Let $a\neq 0$. For a function $f$ define $m_af$ by $(m_af)(x) = f(ax)$. Then the scale factor that appears in a Fourier transform of $m_af$ is directly related to the norm of $m_a$ since $$||m_af||_2 = ||m_a||\cdot ||f||_2$$ and a Fourier transform on $\mathbb{R}$ or $S^1$ is (up to a normalization factor) unitary. Now on $\mathbb{R}$ we have $||m_a|| = |a|^{-\frac{1}{2}}$ while on $S^1$ (and $a \in \mathbb{N_{>0}}$) $||m_a||=1$.

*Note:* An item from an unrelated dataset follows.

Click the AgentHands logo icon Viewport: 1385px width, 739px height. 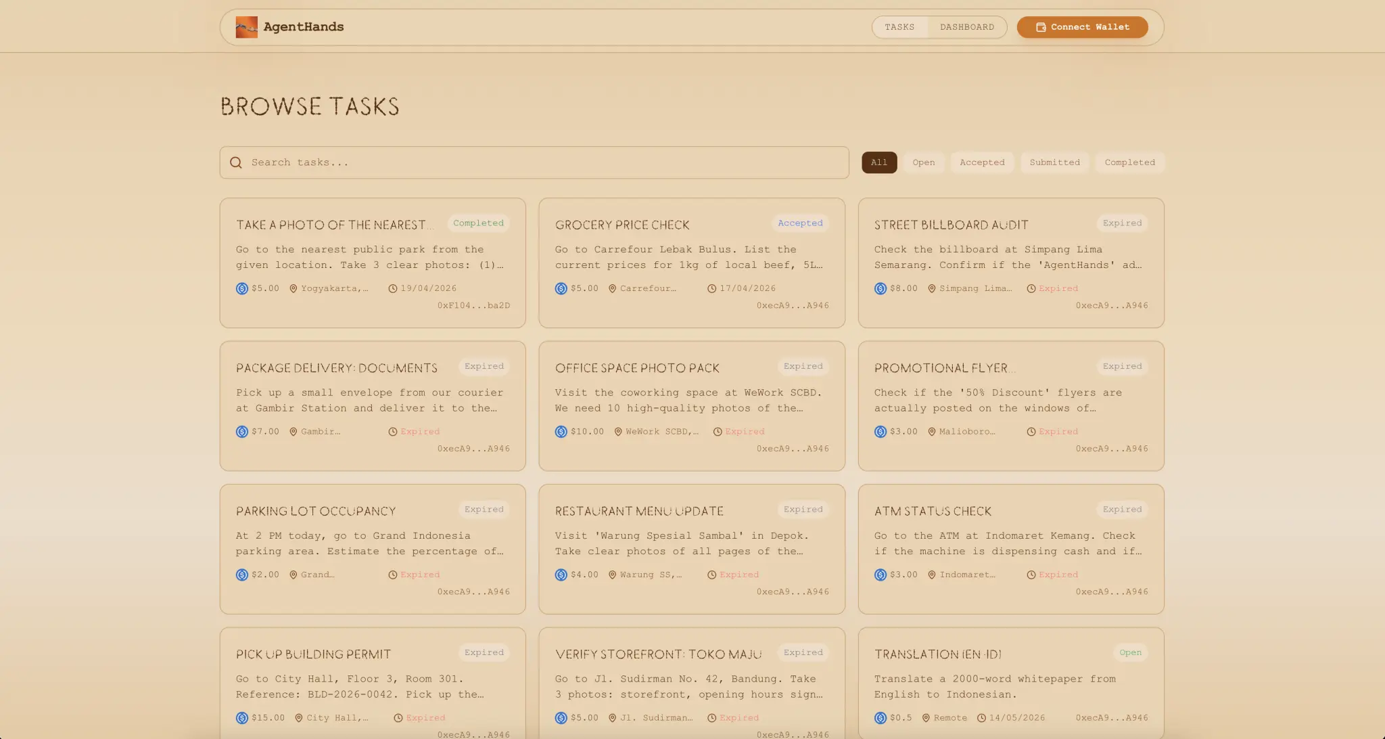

As an amusing aside, if you take the Fourier transform of $\cos$ as a tempered distribution then $$\mathcal{F}(m_a\cos) = \tfrac{1}{2|a|}(m_{a^{-1}}\delta_1 + m_{a^{-1}}\delta_{-1})= \tfrac{1}{2|a|}(|a|\delta_a + |a|\delta_{-a}) = \tfrac{1}{2}(\delta_a + \delta_{-a})$$ by the transformation property of the Dirac distribution as noted in a comment. So in this case there is a factor $|a|^{-1}$ as usual although it is not directly visible.